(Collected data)
*** Block opens ***

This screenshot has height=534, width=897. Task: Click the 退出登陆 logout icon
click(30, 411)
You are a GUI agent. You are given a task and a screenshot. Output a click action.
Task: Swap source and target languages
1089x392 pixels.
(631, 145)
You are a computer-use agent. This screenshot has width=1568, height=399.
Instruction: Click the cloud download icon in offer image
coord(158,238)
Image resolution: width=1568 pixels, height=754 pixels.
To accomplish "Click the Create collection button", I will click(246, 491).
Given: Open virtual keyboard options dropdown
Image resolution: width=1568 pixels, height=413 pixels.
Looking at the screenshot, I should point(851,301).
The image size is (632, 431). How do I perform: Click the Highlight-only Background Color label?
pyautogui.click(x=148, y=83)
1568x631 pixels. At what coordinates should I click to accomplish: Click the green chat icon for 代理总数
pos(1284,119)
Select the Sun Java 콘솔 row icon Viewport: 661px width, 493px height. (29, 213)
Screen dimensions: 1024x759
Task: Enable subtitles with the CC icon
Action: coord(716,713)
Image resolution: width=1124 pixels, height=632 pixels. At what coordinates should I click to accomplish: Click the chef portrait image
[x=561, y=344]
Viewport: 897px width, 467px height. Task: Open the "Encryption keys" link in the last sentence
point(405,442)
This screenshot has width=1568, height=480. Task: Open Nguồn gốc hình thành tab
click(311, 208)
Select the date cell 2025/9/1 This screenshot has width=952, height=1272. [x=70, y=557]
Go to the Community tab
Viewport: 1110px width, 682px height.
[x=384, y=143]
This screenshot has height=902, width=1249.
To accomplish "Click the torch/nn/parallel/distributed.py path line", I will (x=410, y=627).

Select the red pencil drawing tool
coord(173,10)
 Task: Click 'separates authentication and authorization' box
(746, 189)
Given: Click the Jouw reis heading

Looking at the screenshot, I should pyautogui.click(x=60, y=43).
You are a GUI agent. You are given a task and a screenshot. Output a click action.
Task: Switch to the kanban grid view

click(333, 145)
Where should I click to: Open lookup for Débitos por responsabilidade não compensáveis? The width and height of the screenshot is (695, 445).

*** Block closes ***

Exercise goal:
Write out the complete set of records exactly as given.

Answer section:
This screenshot has height=534, width=897. Task: Click the 退出登陆 logout icon
click(30, 411)
You are a GUI agent. You are given a task and a screenshot. Output a click action.
Task: Swap source and target languages
1089x392 pixels.
(631, 145)
You are a computer-use agent. This screenshot has width=1568, height=399.
Instruction: Click the cloud download icon in offer image
coord(158,238)
Image resolution: width=1568 pixels, height=754 pixels.
To accomplish "Click the Create collection button", I will click(246, 491).
Given: Open virtual keyboard options dropdown
Image resolution: width=1568 pixels, height=413 pixels.
Looking at the screenshot, I should point(851,301).
The image size is (632, 431). How do I perform: Click the Highlight-only Background Color label?
pyautogui.click(x=148, y=83)
1568x631 pixels. At what coordinates should I click to accomplish: Click the green chat icon for 代理总数
pos(1284,119)
Select the Sun Java 콘솔 row icon Viewport: 661px width, 493px height. (29, 213)
Screen dimensions: 1024x759
Task: Enable subtitles with the CC icon
Action: coord(716,713)
Image resolution: width=1124 pixels, height=632 pixels. At what coordinates should I click to accomplish: Click the chef portrait image
[x=561, y=344]
Viewport: 897px width, 467px height. Task: Open the "Encryption keys" link in the last sentence
point(405,442)
This screenshot has width=1568, height=480. Task: Open Nguồn gốc hình thành tab
click(311, 208)
Select the date cell 2025/9/1 This screenshot has width=952, height=1272. [x=70, y=557]
Go to the Community tab
Viewport: 1110px width, 682px height.
[x=384, y=143]
This screenshot has height=902, width=1249.
To accomplish "Click the torch/nn/parallel/distributed.py path line", I will (x=410, y=627).

Select the red pencil drawing tool
coord(173,10)
 Task: Click 'separates authentication and authorization' box
(746, 189)
Given: Click the Jouw reis heading

Looking at the screenshot, I should pyautogui.click(x=60, y=43).
You are a GUI agent. You are given a task and a screenshot. Output a click action.
Task: Switch to the kanban grid view

click(333, 145)
Where should I click to: Open lookup for Débitos por responsabilidade não compensáveis? The width and height of the screenshot is (695, 445).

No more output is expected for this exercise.